Rules for a better birth

I hesitate to say that my first experience of birth, or rather the days after it, weren't that great, because you always know someone who had a worse time than you - a worse injury, a sicker baby, a meaner midwife, a more intense hormonal response, a longer labour. Nevertheless, the first time I had a baby it was very hard. Operations (immediately for me, in the near future for our child), health worries, possible infections, no sleep, five nights in hospital and the panic of first time motherhood made everything difficult. Wonderful, because our daughter was with us, but ever so fraught with fear and worry and exhaustion.

This time, everything has been easier, though it is still early days and I don't wish to count my chickens. But as a result I have come up with a list of things completely beyond your control that can lead to a better experience all round.

1) Go into labour in the morning after a proper night of sleep so you don't start the whole process tired.

2) Do not have an operation straight after birth taking you away from your partner and new baby and pumping you even more full of drugs. The drugs are great at the time, but there is a come down, and there is guilt at not being with your new baby from the beginning.

3) Get rid of any drips and catheters as soon as possible. Then have a shower, even if it's 3am.

4) Have a baby that can feed from the beginning. Or rather, feed your baby from the beginning, using bottle if breast not working. Contrary to the scaremongering breastapo, you can give your baby a bottle in the early days and still breastfeed later (as long as you don't stop breastfeeding or expressing completely). Unless I  am a freak of nature.

5) Go home after one night in hospital.

6) Accept that all of this is luck of the draw and that you cannot control it. A bad experience once does not mean you will have a bad experience a second time. None of it is your fault, or your achievement.

7) Despite the above rule, allow yourself to feel shit, or proud of yourself, or both. One day it will fade to be just part of your story. My mum said to me after my first birth, you will retell it and retell it and one day it will  lose its emotional hold on you. She's not right yet, but I see that she might be one day.


Saturday, 5 January 2013

Raising men

We had a son. He's wonderful. 

So when he was about 30 hours old and we were settling in at home I thought it was time for the chat. The one about my role as his mummy and how he should feel able to tell me anything (but no need to tell me everything) and how it's my job, and his daddy's job, to help him grow up to be a man, and all that will entail. It must have been the hormones - the ones that place exuberance over exhaustion for a couple of days. 

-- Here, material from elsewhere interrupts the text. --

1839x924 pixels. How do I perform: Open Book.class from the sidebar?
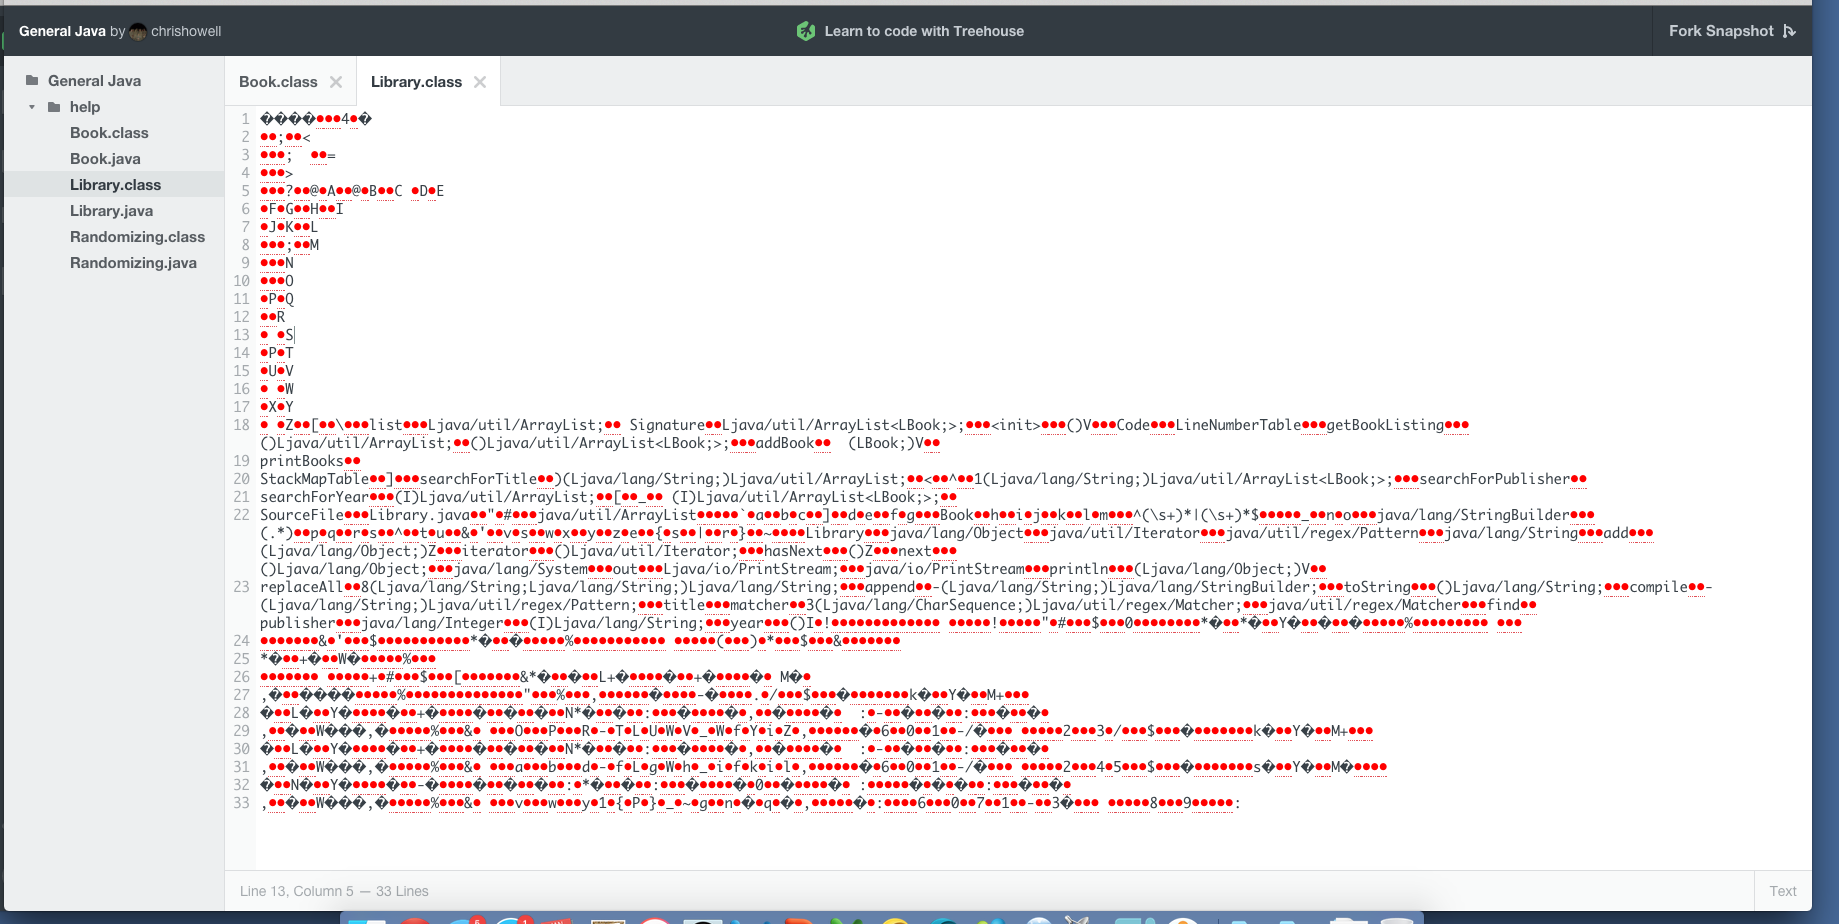pos(109,133)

You'll need, I told him, not necessarily to meet society's expectations of what a man is, but to know what it is that is expected. Know the rules to break the rules, that kind of thing. You'll be expected to be strong, I told him, whatever that means. And though you can cry, it'll be noted each time by people who either want you to or don't want you to. I want you to be happy and thoughtful and fulfilled and to love and be loved I told him. To care for the vulnerable and leave the world better than you find it and to value words and feelings but to also be able to create fire from sticks and unblock the sink. Not all that different from the chat I gave my daughter in fact, when it came to life skills. But above all, I told my son, in learning to be a man, you must be kind. 

My mum came over shortly after. I have been telling him all I will be teaching him to help him become a man I told my mum. I hope, she said, that number one was kindness. She's a wise woman my mum - she taught me everything I know.